# VB Makro für Excel- Variables Diagramm



## fisch80 (20. März 2007)

Hallo,

ich habe da ein kleines Problem mit meinem zusammengebasteltem Makro...

es geht um folgendes:
Es soll ein Diagramm erstellt werden, aber die Anzahl der Werte ist flexibel. das Makro soll den letzten Wert in einer Reihe finden. also es stehen sagen wir 10 Zahlen in einer Spalte dann kommen 2 Leerzeilen und danach Text oder weitere Zahlen. Das Diagramm soll aber nur die 10 Werte wiederspiegeln.


Mein zusammengeschustertes Makro findet aber immer den letzten Wert in der Spalte... Ich kenne mich mit VB kein bisschen aus und weiß nicht was ich nun ändern soll.
Kann mir einer weiterhelfen?

Hier mein derzeitiges Makro:

Charts.Add
    ActiveChart.ChartType = xlColumnClustered
    ActiveChart.SetSourceData Source:=Sheets("Tabelle1").Range("E6")
    ActiveChart.SeriesCollection.NewSeries
    ActiveChart.SeriesCollection(1).XValues = "=Tabelle1!R12C1"
        Dim a As Long

    a = IIf(IsEmpty(Sheets("Tabelle1").Range("b65536")), Sheets("Tabelle1").Range("b65536").End(xlUp).Row, 3)

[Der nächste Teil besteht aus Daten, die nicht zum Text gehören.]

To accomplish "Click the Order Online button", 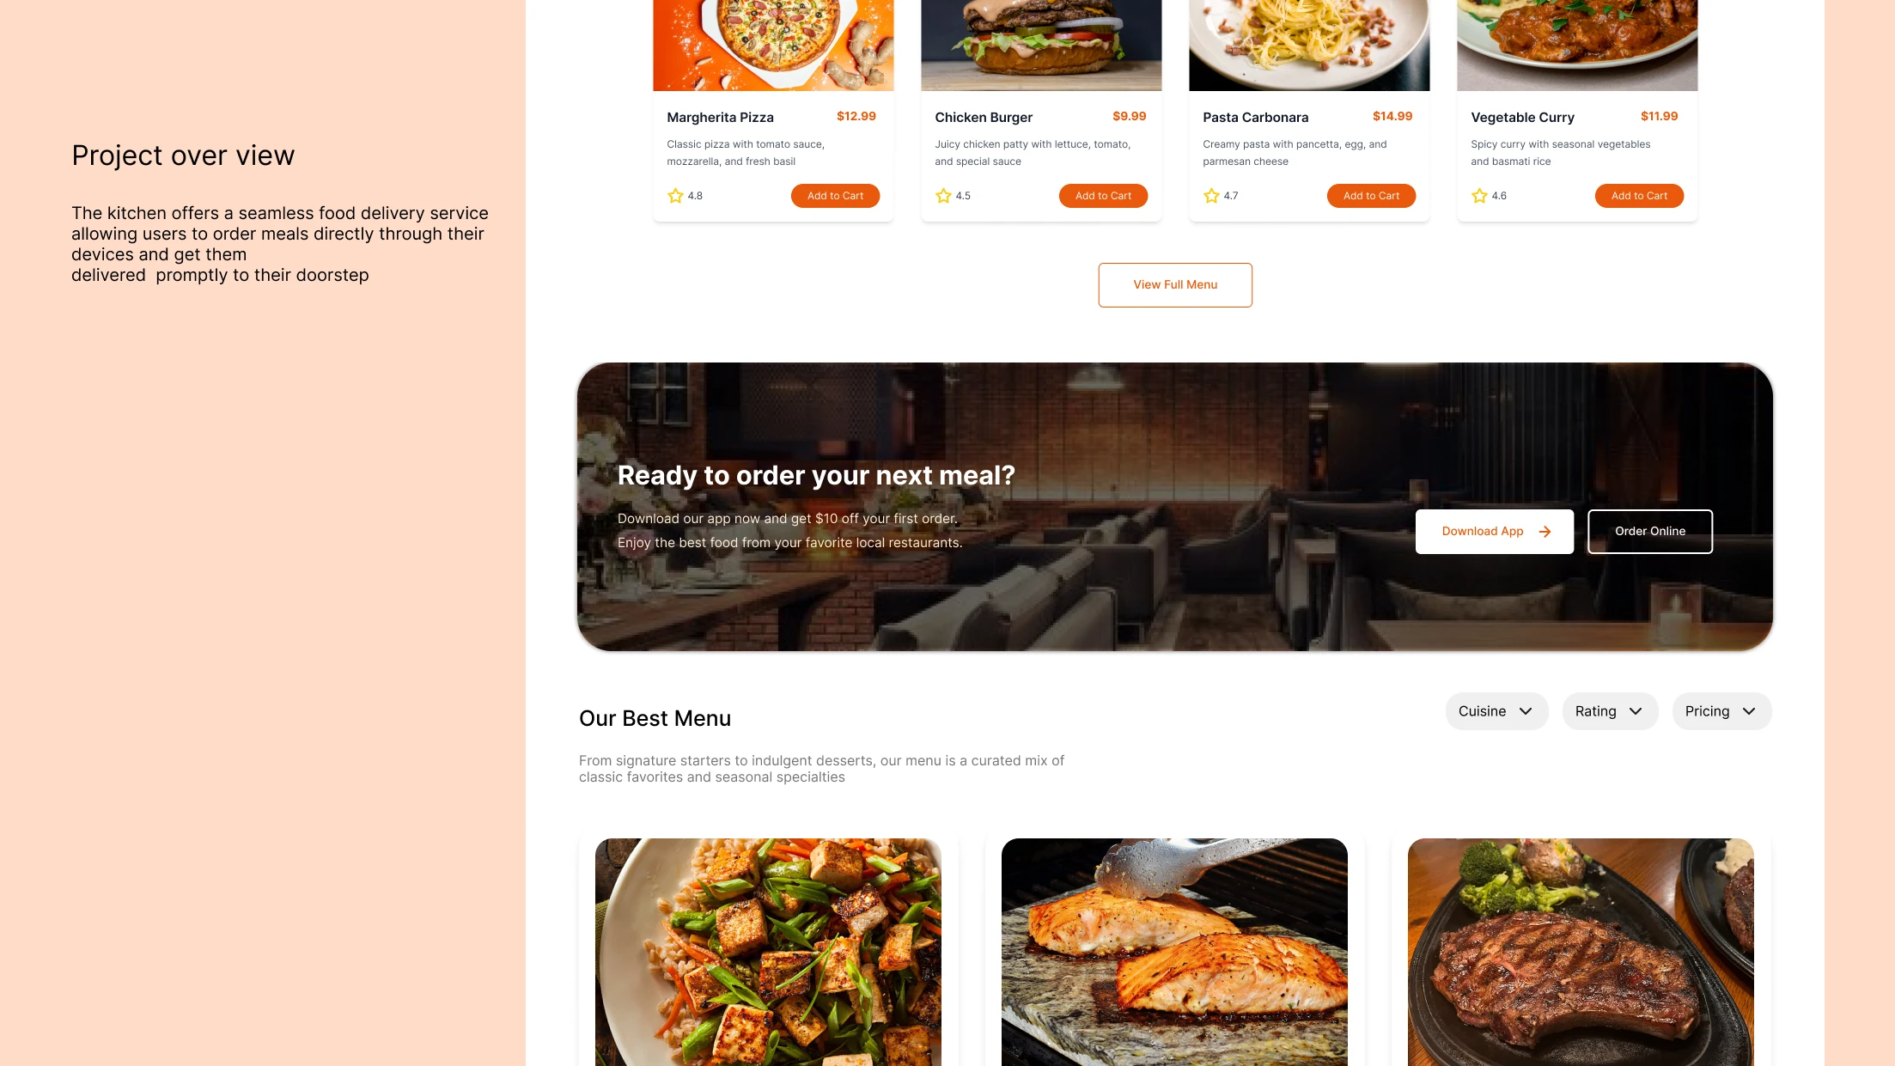I will (x=1650, y=532).
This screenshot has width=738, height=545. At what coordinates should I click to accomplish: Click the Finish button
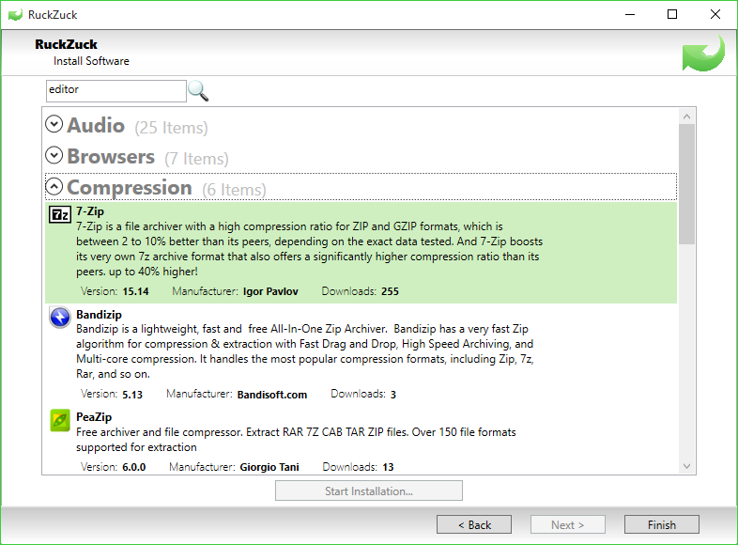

    ActiveChart.SeriesCollection(1).Values = "=Tabelle1!R3C2:R" & a & "C2"
    ActiveChart.SeriesCollection(1).Name = "=Tabelle1!R2C1"
    ActiveChart.Location Where:=xlLocationAsObject, Name:="Tabelle1"


Grüße
fisch


----------



## Alex F. (21. März 2007)

Für den Letzen Wert einer reihe musst du natürlich reihen durchsuchen

```
dim blnAbbruch as boolean
Dim lngReihe as long


while not blnabbruch 
    lngreihe = lngreihe +1
    if activeSheet.Cells(1, lngreihe ).value ="" then
        blnabbruch = true
    end if 
wend
lngreihe = lngreihe -1 ' einen wieder abziehen da wir den letzten wert und nicht die erste leere reihe haben wollen
```

Grüsse bb


----------